El castillo está hecho con tiras de rojo y blanco, el rojo es un carmesí intenso y el blanco perfectamente claro, de manera que las paredes parecen flotar. Hay arqueros comestibles atisbando en las almenas, que lanzan flechas de caramelo. Eso hace sonreír hasta al procurador del rey.
—Ojalá mis hijas pudieran verlo.
—Enviaré los moldes a vuestra casa. Aunque un fuerte quizá no sea adecuado. ¿Un jardín de flores? —¿Qué les gusta a las niñas pequeñas? A él se le ha olvidado.
Después de cenar, si ningún mensajero aporrea en la puerta, es frecuente que robe una hora para pasarla entre sus libros. Los tiene en todas sus propiedades: en Austin Friars, en la casa de Chancery Lane, en Stepney, en Hackney. En estos tiempos hay libros sobre toda clase de asuntos. Libros que te aconsejan cómo ser un buen príncipe, o uno malo. Libros de poesía y volúmenes que te explican cómo llevar las cuentas, libros de frases para utilizar en el extranjero, libros que te explican cómo hay que hacer para conservar el pescado. Su amigo Andrew Boorde, el médico, está escribiendo un libro sobre barbas; él está en contra de ellas. Piensa en lo que dijo Gardiner: deberíais escribir un libro, vos, eso sería algo digno de verse.
Si lo hiciese, sería El Libro Llamado Enrique: cómo leerlo, cómo servirle, cómo preservarle mejor. Escribe mentalmente el preámbulo. «¿Quién podrá enumerar las cualidades, tanto públicas como privadas, de aquel que es el más bienaventurado de todos los hombres?
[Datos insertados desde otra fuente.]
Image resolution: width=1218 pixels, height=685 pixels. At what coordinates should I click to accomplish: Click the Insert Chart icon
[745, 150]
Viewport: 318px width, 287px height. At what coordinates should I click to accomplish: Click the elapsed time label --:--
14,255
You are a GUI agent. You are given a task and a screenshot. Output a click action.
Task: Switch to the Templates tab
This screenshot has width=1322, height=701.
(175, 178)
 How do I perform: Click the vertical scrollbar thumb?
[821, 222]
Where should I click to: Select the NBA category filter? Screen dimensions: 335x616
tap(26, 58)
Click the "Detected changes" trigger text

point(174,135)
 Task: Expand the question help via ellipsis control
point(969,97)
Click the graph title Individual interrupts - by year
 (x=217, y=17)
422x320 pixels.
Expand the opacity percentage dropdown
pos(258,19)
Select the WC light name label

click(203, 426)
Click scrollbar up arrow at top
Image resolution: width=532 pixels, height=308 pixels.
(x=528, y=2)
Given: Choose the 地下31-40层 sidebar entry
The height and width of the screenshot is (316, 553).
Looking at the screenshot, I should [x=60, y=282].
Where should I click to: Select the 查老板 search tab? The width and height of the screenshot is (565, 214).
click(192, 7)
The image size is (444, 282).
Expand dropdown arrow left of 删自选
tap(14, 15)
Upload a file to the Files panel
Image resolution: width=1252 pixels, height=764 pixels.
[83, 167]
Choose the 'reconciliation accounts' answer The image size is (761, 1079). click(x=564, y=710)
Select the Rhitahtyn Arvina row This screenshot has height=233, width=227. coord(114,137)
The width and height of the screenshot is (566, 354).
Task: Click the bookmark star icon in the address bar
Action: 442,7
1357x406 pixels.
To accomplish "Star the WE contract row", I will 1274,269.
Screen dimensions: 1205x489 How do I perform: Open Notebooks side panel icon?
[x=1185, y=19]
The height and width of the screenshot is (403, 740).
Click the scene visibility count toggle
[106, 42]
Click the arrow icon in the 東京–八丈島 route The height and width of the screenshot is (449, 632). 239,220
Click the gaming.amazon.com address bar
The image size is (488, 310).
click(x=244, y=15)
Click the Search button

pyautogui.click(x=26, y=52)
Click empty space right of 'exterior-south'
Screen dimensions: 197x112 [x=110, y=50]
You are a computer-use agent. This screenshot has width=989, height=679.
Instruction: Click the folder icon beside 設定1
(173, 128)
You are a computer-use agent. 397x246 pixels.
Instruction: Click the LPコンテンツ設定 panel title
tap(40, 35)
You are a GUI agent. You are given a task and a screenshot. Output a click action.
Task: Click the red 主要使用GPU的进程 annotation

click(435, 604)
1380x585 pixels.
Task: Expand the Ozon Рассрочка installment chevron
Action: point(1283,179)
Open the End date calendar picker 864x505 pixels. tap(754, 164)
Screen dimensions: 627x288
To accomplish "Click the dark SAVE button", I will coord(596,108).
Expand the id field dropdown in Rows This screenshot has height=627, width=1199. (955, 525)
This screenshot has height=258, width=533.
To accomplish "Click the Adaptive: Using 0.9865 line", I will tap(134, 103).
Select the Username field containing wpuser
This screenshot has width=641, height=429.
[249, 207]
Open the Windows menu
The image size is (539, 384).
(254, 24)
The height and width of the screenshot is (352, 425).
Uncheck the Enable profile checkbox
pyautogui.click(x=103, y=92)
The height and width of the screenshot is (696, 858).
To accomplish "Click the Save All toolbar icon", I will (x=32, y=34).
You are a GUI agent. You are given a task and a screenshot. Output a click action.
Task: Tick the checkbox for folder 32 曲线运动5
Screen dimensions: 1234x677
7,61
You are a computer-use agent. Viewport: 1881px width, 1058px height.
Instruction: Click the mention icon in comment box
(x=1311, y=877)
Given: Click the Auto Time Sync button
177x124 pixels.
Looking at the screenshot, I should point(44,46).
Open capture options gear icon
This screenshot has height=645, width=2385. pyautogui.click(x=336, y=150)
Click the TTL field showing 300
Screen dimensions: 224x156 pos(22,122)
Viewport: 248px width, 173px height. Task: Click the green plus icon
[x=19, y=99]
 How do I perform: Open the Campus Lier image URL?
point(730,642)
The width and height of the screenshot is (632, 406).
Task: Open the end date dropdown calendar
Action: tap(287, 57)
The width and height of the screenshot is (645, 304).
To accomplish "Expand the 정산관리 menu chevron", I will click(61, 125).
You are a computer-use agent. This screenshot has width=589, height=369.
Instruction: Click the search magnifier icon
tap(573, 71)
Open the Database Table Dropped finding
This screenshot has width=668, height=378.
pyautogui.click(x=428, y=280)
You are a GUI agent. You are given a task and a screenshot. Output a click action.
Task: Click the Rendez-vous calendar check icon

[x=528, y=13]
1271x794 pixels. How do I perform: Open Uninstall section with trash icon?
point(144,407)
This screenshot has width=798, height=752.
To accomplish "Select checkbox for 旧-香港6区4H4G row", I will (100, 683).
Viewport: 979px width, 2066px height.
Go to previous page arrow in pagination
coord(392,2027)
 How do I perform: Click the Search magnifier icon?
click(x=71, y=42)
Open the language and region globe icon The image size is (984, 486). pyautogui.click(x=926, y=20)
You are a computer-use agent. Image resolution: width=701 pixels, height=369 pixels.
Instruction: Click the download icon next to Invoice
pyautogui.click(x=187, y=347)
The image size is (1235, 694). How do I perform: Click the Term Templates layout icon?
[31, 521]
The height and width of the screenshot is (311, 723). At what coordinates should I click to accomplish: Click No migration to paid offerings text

Entre los sacerdotes, devoto; entre los soldados, valeroso; entre los doctos, instruido; entre los cortesanos, el más gentil y refinado; y todas estas cualidades las posee en tan notable grado el rey Enrique que jamás se ha visto nada parecido desde que el mundo es mundo».
Erasmo dice que se debería ensalzar a un gobernante incluso por cualidades que no posee. Porque la adulación le da que pensar. Y así podría ponerse a trabajar para obtener las cualidades de las que en ese momento carece.
Alza la vista cuando se abre la puerta. Es el muchachito galés, que entra:
—¿Queréis ya las velas, señor?
—Sí, y tanto que las quiero.
La luz tiembla, luego se asienta en la madera oscura como los discos mondados de una perla.
—¿Ves ese taburete? —dice—. Siéntate en él.
El muchacho se acomoda en el taburete. Las exigencias de la casa le habían tenido corriendo de un lado para otro desde por la mañana temprano. ¿Por qué sucede siempre que han de ser las piernas pequeñas las que tengan que salvar a las grandes? «Corre al piso de arriba y tráeme…» Te halagaba, cuando eras joven. Pensabas que eras importante, esencial en realidad. Él solía correr por Putney, haciéndole recados a Walter. Moro le engañó. Ahora le complace decir a un muchacho: tómatelo con calma, descansa.